Jan 30 2017
An enzyme found in many bacteria, including the bacterium that gives us strep throat, has given mankind a cheap and effective tool with which to edit our own genes. This technology, called CRISPR, is also being used to understand how the immune system responds to a viral attack.
Numerous researchers around the world have begun to use the gene editing tool CRISPR as an way to explore some of the most intriguing questions raised by molecular biology. Richard Kandasamy, an associate professor at the Norwegian University of Science and Technology's (NTNU) Centre of Molecular Inflammation Research (CEMIR) is putting this tool to work to understand inflammatory reactions that occur in many diseases.
Using large amounts of data, his research reveals what happens minute-by-minute when the immune system responds to a virus. The results of his team's research were recently published in the respected online journal Systems Biology and Applications.
When the flu or any other virus attacks the body, it has to react with lightning speed.
"It's not like defense cells are just sitting around waiting in some corner of the body to gobble up viruses - and boom, it's all taken care of," says Kandasamy.
Kandasamy came to NTNU through the Onsager Fellowship programme, which is designed to recruit some of the most talented international young researchers to the university. Just before Christmas, Kandasamy was awarded a generous grant from the Research Council of Norway's FRIPRO programme for talented young researchers.
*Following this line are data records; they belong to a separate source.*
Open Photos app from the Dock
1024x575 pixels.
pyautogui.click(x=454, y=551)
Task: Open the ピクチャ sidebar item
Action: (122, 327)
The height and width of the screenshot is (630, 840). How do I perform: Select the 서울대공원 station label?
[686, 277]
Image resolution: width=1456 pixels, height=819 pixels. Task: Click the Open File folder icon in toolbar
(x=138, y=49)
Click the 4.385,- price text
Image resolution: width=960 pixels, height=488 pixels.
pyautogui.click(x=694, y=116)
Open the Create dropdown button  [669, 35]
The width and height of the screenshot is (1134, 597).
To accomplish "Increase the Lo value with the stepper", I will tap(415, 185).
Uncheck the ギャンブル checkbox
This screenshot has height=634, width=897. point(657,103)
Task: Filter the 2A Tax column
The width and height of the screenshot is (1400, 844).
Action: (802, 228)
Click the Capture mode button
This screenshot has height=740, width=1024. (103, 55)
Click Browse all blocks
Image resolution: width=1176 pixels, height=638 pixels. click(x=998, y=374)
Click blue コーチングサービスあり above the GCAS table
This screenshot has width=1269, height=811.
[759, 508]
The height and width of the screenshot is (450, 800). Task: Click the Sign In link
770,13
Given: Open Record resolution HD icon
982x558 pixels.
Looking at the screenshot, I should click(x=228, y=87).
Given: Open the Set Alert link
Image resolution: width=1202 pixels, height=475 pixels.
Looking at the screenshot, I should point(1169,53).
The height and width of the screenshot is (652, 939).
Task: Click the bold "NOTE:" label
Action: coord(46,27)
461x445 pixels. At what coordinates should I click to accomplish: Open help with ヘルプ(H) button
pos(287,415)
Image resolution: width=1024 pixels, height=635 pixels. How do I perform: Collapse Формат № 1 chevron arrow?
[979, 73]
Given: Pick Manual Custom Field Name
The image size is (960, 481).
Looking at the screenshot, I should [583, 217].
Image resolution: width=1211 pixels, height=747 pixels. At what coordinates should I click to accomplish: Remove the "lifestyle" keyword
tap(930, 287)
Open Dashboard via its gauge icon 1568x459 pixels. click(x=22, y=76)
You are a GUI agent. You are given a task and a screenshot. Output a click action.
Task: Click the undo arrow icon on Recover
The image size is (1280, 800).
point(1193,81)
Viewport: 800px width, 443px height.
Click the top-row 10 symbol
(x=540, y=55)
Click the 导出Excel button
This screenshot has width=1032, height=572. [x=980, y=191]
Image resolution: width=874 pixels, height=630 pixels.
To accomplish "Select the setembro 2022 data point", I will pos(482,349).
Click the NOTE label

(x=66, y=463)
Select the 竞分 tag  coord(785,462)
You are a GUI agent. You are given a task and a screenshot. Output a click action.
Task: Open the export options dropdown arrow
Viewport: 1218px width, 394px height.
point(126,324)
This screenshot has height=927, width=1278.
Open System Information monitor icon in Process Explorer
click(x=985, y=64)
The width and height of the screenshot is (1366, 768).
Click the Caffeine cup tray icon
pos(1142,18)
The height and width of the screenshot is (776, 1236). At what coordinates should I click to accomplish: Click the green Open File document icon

As Kandasamy explains, "What happens inside the defense cells is a very comprehensive step-by-step reaction. Signals are sent to the nucleus to initiate a production of new proteins that will take part in the inflammatory reaction and that the cell will use to destroy the virus. This all takes some time. But even a tiny chemical modification of proteins in the cell also enables the cell to start reacting super quickly."
He and his team can map these reactions in extreme detail from the moment a virus infects a cell. By frequently repeating the mapping process in the hours after infection, they can create a detailed map of the cell's reactions.
Most scientists who are working on CRISPR research either proceed by analysing one gene at a time, or upwards of 20,000 genes at a time. Kandasamy uses both approaches.
He also uses large computing systems to analyse this complex dataset. This approach of combining modern technologies and mapping reactions minute-by-minute is one of the unique approaches his research group uses to understand reactions in the cell.